▶ [Task inputs]:
+===+

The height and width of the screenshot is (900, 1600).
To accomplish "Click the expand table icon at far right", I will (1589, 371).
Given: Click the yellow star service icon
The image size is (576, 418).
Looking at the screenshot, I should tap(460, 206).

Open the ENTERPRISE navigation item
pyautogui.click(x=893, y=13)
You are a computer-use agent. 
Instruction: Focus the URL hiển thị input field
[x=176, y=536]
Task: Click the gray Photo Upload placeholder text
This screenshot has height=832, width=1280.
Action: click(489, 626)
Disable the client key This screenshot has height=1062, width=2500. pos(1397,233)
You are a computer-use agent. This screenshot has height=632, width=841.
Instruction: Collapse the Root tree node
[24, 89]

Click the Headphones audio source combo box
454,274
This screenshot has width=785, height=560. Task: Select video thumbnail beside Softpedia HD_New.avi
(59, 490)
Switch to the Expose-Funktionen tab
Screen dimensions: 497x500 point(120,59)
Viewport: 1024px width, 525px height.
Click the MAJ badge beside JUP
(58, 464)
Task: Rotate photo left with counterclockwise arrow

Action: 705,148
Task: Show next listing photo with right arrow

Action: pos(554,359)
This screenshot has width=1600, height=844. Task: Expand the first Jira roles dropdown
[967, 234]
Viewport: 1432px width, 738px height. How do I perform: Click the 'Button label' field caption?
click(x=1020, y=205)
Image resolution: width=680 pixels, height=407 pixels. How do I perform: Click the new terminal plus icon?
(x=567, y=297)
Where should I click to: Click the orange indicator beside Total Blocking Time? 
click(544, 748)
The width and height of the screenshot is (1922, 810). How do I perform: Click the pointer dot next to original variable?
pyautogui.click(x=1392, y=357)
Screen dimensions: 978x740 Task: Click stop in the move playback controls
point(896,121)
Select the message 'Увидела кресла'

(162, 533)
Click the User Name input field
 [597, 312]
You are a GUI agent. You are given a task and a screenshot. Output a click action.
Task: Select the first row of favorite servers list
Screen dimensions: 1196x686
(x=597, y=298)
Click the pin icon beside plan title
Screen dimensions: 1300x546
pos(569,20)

+===+

▶ [What needs to be done]:
Each entry needs to be copied out exactly.

▶ [Exercise solution]:
The height and width of the screenshot is (900, 1600).
To accomplish "Click the expand table icon at far right", I will (1589, 371).
Given: Click the yellow star service icon
The image size is (576, 418).
Looking at the screenshot, I should tap(460, 206).

Open the ENTERPRISE navigation item
pyautogui.click(x=893, y=13)
You are a computer-use agent. 
Instruction: Focus the URL hiển thị input field
[x=176, y=536]
Task: Click the gray Photo Upload placeholder text
This screenshot has height=832, width=1280.
Action: click(489, 626)
Disable the client key This screenshot has height=1062, width=2500. pos(1397,233)
You are a computer-use agent. This screenshot has height=632, width=841.
Instruction: Collapse the Root tree node
[24, 89]

Click the Headphones audio source combo box
454,274
This screenshot has width=785, height=560. Task: Select video thumbnail beside Softpedia HD_New.avi
(59, 490)
Switch to the Expose-Funktionen tab
Screen dimensions: 497x500 point(120,59)
Viewport: 1024px width, 525px height.
Click the MAJ badge beside JUP
(58, 464)
Task: Rotate photo left with counterclockwise arrow

Action: 705,148
Task: Show next listing photo with right arrow

Action: pos(554,359)
This screenshot has width=1600, height=844. Task: Expand the first Jira roles dropdown
[967, 234]
Viewport: 1432px width, 738px height. How do I perform: Click the 'Button label' field caption?
click(x=1020, y=205)
Image resolution: width=680 pixels, height=407 pixels. How do I perform: Click the new terminal plus icon?
(x=567, y=297)
Where should I click to: Click the orange indicator beside Total Blocking Time? 
click(544, 748)
The width and height of the screenshot is (1922, 810). How do I perform: Click the pointer dot next to original variable?
pyautogui.click(x=1392, y=357)
Screen dimensions: 978x740 Task: Click stop in the move playback controls
point(896,121)
Select the message 'Увидела кресла'

(162, 533)
Click the User Name input field
 [597, 312]
You are a GUI agent. You are given a task and a screenshot. Output a click action.
Task: Select the first row of favorite servers list
Screen dimensions: 1196x686
(x=597, y=298)
Click the pin icon beside plan title
Screen dimensions: 1300x546
pos(569,20)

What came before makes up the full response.